Nintendo today announced new wireless features for its DS portable video game player. Beginning in late March, the company plans to deploy electronic kiosks at thousands of U.S. retailers–including Best Buy and Grapevine, Texas-based Gamestop. The features include a free service that lets consumers beam game demos and other content directly to the device. Owners of the dual-screen DS who go near the kiosks will automatically receive a notice on their devices offering game demos, movie trailers and other content for temporary download. The information will be erased from the DS once it’s turned off.

A well-known critic of Merck and Company’s painkiller Vioxx says he doesn’t intend to work as a consultant for the attorney leading numerous lawsuits over the drug. Merck told a federal judge in New Orleans yesterday that a plaintiff’s attorney wants the Cleveland clinic’s Dr. Eric Topol to be a paid consultant. But Houston attorney Mark Lanier says he hasn’t asked Topol to be a consultant. He says Topol has retained him to work on private matters. Topol says he gave his only deposition for the litigation because he was subpoenaed. The recorded deposition was expected to be played today in a retrial underway in New Orleans. Vioxx was removed from the market in 2004 after a study showed it increased the risk of heart attacks and strokes.

Whole Foods Markets says its profit leaped 26 percent in the latest quarter, thanks to record average weekly sales. The Austin-based natural and organic food supermarket chain says its earnings for the fiscal first quarter ended January 15th climbed to $58.3 million. Total sales jumped 22 percent to $1.67 billion, while same-store sales vaulted 13 percent. It was the ninth consecutive quarter of double-digit percentage same-store sales results. The per-share results fell a penny short of the average analyst estimate in a Thomson Financial survey, but sales matched expectations. The stock has risen sharply in the last year–as much as 74 percent–but has declined nine percent since January amid concerns about higher costs hurting profit margins. The company has struggled with local regulatory issues as it tries to open stores on prime real estate in dense, urban and suburban areas.

Belo Corporation today posted a fourth-quarter profit 25 percent below the previous year’s quarter as revenue edged lower. The Dallas-based publisher of the Dallas Morning News and other newspapers and owner of television stations says income fell to $39.9 million. Revenue edged down less than one percent to $410.7 million. Analysts surveyed by Thomson Financial, on average, expected Belo to post revenue of $403.5 million. For the full year, Belo’s profit fell four percent to $127.7 million. Annual revenue was essentially flat at $1.52 billion. But Belo Chief Executive Robert Decherd says the company’s 2005 financial performance “was solid, achieving record revenues for a non-political year.”
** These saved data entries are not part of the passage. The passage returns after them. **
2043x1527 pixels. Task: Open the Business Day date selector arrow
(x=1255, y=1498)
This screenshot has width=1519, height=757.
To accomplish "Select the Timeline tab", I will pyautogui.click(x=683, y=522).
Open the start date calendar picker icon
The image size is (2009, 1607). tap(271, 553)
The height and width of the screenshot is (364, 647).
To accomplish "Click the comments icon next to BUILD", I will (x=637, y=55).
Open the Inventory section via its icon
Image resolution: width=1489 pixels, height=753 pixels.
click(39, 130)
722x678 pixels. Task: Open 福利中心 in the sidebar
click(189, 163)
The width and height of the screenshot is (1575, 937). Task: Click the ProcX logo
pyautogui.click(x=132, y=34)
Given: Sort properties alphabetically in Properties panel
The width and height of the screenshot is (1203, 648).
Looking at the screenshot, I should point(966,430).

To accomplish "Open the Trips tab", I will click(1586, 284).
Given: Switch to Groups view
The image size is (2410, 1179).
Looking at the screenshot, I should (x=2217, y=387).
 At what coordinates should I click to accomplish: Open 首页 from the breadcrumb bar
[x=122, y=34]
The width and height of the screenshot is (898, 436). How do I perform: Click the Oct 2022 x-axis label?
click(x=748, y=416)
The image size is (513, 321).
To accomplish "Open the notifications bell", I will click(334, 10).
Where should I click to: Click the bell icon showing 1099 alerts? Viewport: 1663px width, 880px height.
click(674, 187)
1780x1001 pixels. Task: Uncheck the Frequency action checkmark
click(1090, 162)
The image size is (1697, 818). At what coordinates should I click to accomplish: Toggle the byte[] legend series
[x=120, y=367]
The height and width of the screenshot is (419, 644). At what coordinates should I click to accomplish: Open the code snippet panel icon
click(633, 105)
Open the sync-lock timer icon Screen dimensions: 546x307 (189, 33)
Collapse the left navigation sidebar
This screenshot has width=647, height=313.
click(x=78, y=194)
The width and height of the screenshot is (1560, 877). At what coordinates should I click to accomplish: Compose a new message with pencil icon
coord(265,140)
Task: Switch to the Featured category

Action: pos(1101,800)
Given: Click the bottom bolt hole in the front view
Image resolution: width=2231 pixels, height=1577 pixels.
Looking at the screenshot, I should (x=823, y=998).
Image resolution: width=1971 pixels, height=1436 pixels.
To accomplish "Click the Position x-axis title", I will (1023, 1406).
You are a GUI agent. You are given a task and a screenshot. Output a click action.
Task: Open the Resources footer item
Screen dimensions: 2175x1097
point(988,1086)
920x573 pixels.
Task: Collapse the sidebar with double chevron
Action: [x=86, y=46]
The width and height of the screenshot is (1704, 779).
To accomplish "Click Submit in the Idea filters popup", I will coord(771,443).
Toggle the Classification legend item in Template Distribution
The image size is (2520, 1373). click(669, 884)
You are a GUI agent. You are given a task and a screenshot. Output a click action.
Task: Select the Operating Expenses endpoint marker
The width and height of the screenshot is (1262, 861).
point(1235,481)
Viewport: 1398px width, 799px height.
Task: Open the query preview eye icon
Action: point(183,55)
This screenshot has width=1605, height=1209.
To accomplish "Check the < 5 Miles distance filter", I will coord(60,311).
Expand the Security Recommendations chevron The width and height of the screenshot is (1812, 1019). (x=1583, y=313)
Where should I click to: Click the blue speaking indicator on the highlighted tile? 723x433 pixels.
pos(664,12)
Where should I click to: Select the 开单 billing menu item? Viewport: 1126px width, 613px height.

Comptroller Carole Keeton Strayhorn says the Texas treasury has a $4.3 billion surplus–and she points to an “uptick” in the economy. Of the amount, $1.9 billion is earmarked for education and tax reform. A pharmacy school in Kingsville that’s been built but has no operating funds and nursing homes top the priorities issued by Governor Rick Perry. Both officials are Republican, although Strayhorn is challenging Perry as an independent candidate for governor. Perry’s office attacked Strayhorn for the surplus and said she should have known about the additional money months ago. Legislators wrote the two-year spending plan based on the amount Strayhorn told them the state would take in during the period. Strayhorn reviewed the budget in June and certified it. Her latest estimate represents the calculations she used.